しかしナマエは、いくら待っても出てこなかった。ドアノブをゆっくり回してみるが、鍵もかかっている。
寝ているのかと思ったが、まだ寝るには早い時間だ。それに、室内から全く人の気配がない。
留守なのだろうか。顔を合わせなかったことにほんの少しほっとしながらも、早く謝罪しなければという気持ちが急く。

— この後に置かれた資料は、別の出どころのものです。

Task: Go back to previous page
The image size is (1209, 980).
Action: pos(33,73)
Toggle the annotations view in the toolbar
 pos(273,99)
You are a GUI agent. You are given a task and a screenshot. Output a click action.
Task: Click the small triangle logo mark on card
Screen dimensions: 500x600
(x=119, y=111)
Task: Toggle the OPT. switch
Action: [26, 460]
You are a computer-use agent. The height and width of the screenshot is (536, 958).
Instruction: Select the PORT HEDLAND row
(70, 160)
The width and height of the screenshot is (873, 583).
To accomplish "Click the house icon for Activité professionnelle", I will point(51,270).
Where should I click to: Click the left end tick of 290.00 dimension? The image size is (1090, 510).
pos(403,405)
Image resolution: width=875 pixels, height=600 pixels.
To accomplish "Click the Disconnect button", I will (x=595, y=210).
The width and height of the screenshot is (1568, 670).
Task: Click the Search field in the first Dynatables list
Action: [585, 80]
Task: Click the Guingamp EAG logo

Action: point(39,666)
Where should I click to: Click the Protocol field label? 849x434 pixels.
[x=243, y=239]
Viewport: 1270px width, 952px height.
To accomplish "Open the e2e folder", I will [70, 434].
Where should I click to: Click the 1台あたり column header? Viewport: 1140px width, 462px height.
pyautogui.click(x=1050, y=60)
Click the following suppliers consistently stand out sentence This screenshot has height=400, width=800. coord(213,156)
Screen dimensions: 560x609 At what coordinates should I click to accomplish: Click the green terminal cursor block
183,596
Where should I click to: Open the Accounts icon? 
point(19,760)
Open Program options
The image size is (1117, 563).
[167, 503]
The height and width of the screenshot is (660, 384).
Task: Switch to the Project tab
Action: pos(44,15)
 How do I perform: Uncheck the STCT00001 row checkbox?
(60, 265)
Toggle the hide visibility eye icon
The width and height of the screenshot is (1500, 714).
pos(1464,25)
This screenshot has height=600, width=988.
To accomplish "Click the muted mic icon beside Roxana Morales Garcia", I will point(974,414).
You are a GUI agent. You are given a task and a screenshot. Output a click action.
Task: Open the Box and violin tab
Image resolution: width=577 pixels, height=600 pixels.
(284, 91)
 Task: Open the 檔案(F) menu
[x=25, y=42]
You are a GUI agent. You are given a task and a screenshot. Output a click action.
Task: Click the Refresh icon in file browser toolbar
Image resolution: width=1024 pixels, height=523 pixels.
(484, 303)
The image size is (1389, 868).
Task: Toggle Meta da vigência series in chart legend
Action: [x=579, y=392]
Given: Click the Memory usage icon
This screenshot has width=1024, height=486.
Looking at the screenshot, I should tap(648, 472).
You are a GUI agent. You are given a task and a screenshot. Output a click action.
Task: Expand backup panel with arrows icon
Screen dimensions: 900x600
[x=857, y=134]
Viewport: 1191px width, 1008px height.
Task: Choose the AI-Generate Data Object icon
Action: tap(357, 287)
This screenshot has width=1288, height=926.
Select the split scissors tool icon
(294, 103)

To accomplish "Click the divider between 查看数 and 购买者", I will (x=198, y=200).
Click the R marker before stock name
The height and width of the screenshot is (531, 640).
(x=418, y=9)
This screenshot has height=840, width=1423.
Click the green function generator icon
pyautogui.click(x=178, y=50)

休暇ということだったから居室へ来たが、あいつのことだからもしかして仕事をしているかもしれない。
そう思い、執務室に向かいこちらもノックしたが、やはりナマエは出なかった。

ドアノブを回すと今度は鍵がかかっていなかった。
だが、中は灯りがついておらず真っ暗だ。俺は灯りに火を灯し、部屋を見渡す。

「……ナマエ? いるのか?」

誰もいない室内にゆっくりと足を進める。
ナマエの机上は綺麗に整頓されていた。書類が積まれていることもなく、仕事は全て終わっているように見える。

「ナマエ……?」

居室にいない。執務室にもいない。あとは……。
俺は兵舎内でナマエを探したが、ふと思い立ったのは厩舎だ。

今人間と話せないナマエは、もしかして愛馬に会いに行っているのではと思ったのだ。
寂しくて愛馬に会いたくなるのは良くあることだし、馬なら声が出せなくても触れ合うことでコミュニケーションを図れる。
俺はランプを灯し屋外の厩舎へ向かった。

「ナマエ? ここにいるのか?」

声をかけながら厩舎の中を進むが、人の気配はない。
ナマエの愛馬が繋いである場所を目指して歩みを進める。

「……!」

ナマエの愛馬が繋がれているはずの所まで辿り着くと、そこに馬の姿はなかった。
つまりナマエは馬に乗ってどこかへ行ったということだ。

以前にも、夜ナマエが突然外出したことがあった。
あの時は確か、かなり遠い森の入口に――。

俺は自身の愛馬に駆け寄り、跨った。背をさすり声をかける。

「夜に悪いな、ナマエを探したい。手伝ってくれ」

優秀な愛馬はブルルンと声を出し、頷くようなしぐさを見せた。
俺は月明かりの下、ナマエを追って馬を走らせた。